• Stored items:
•••••
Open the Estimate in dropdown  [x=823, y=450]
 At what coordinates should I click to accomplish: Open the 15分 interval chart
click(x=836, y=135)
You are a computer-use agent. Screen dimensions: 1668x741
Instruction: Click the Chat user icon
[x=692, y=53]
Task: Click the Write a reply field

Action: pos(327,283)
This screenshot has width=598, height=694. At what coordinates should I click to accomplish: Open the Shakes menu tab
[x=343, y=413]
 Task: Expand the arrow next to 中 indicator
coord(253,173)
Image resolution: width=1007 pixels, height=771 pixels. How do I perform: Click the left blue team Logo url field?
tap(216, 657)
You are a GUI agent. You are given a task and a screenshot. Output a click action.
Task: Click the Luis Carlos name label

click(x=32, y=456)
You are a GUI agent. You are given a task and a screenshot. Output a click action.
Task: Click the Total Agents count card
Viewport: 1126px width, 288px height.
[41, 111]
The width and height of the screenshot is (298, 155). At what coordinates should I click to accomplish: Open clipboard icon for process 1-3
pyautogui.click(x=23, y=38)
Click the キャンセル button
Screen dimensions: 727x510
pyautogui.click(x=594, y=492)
•••••
• Exercise goal: Return what is listed above, exactly and completely.

• Task result:
Open the Estimate in dropdown  [x=823, y=450]
 At what coordinates should I click to accomplish: Open the 15分 interval chart
click(x=836, y=135)
You are a computer-use agent. Screen dimensions: 1668x741
Instruction: Click the Chat user icon
[x=692, y=53]
Task: Click the Write a reply field

Action: pos(327,283)
This screenshot has width=598, height=694. At what coordinates should I click to accomplish: Open the Shakes menu tab
[x=343, y=413]
 Task: Expand the arrow next to 中 indicator
coord(253,173)
Image resolution: width=1007 pixels, height=771 pixels. How do I perform: Click the left blue team Logo url field?
tap(216, 657)
You are a GUI agent. You are given a task and a screenshot. Output a click action.
Task: Click the Luis Carlos name label

click(x=32, y=456)
You are a GUI agent. You are given a task and a screenshot. Output a click action.
Task: Click the Total Agents count card
Viewport: 1126px width, 288px height.
[41, 111]
The width and height of the screenshot is (298, 155). At what coordinates should I click to accomplish: Open clipboard icon for process 1-3
pyautogui.click(x=23, y=38)
Click the キャンセル button
Screen dimensions: 727x510
pyautogui.click(x=594, y=492)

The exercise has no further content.